### EXTRACT TO READ
What this all should mean for reported financials is that the heavy spending headwinds should abate in 2023 and revenue pressures from operating problems should ease, though there’s still work to do in the Vascular Access business and work still to do in terms of quality control and FDA compliance. Quarterly adjusted EBITDA improved from the second quarter of 2022 onward, and I’d expect to see ongoing improvement in margins through 2023, but business really won’t be operating at normal levels until 2024.
Underlying Opportunities Are Still Worthwhile
The original point of the Smiths Medical deal is still valid, which is to round out ICU Medical’s offerings in infusion care (adding ambulatory infusion and syringe infusion products), expand areas like oncology care, vascular, and hemodynamics, and add complementary scale through expansion into markets like safety, patient warming, and respiratory/anesthesia.
Scale is a significant factor in ICU Medical’s chosen businesses, and past deals to add scale and expand the company’s portfolio have helped the business grow, although often at a cost of meaningful disruption and integration challenges in the near term. Beyond portfolio scale, Smiths also gives the company an opportunity to more effectively access markets outside the U.S., as Smiths has meaningful ex-US business.
The core of what ICU Medical will be about once Smiths Medical is fixed revolves around scale and efficiency. It is possible to differentiate in areas like infusion pumps and connectors through product development and features, but the reality is that the business revolves around volumes and operating efficiency (selling large numbers of low-priced disposables) as opposed to innovative therapeutic devices - this is less an R&D-driven business than a manufacturing, sales, and distribution-driven business, which makes the operational issues at Smith Medical all the more irritating.
While my numbers for 2023 and 2024 are lower, that’s more of a product of lower starting point produced by the challenges encountered in 2022. My longer-term outlook hasn’t really changed, as I still expect around 4% long-term core revenue growth and free cash flow margins in the low-to-mid-teens.
If management can really execute on the portfolio and customer synergy opportunities (cross-selling ICUI products to established Smiths customers, and vice versa), as well as lift Smiths Medical up to ICUI’s core operating efficiency, there is certainly long-range upside potential.
ICU Medical shares aren’t that cheap on discounted cash flow, but that’s not too surprising given that weaker near-term cash flows factor more heavily into the end result. Using my growth and margin-based EV/revenue approach, I do think there’s an argument that ICU Medical shares still offer some upside. If I split the difference between the EBITDA margins I expect for FY’23 and FY’24 (giving the business some credit for the core profitability on the other side of the remediation process), I get a forward multiple of 2.6x, which supports a fair value of about $195; if I go with the multiple appropriate to my FY’24 EBITDA margin estimate, that 2.7x forward multiple pushes the fair value to $205.
The Bottom Line
I do think that ICU Medical can and will be better than it is today. Management has had to roll up their sleeves and do a lot more work than initially expected, but they seem to have risen to the task. I still believe 20%-plus EBITDA margins are possible a little further down the road and that further rerating is possible. I’d like a wider margin of safety between the price and my estimate of fair value, though, so for now this is still more of a “neutral” idea for me.

### TASK BRIEF
In the ICU Medical analysis, which markets are named as areas where the Smiths Medical deal adds complementary scale through expansion?

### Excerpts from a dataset
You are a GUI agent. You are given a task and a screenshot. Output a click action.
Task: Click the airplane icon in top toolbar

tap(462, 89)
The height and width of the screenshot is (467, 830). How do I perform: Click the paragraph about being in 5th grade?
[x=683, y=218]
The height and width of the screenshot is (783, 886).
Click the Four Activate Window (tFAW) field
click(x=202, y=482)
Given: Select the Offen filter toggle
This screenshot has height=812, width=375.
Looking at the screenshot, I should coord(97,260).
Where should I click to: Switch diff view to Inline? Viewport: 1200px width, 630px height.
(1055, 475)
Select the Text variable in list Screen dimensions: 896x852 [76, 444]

### TASK RESPONSE
- Safety
- Patient warming
- Respiratory/anesthesia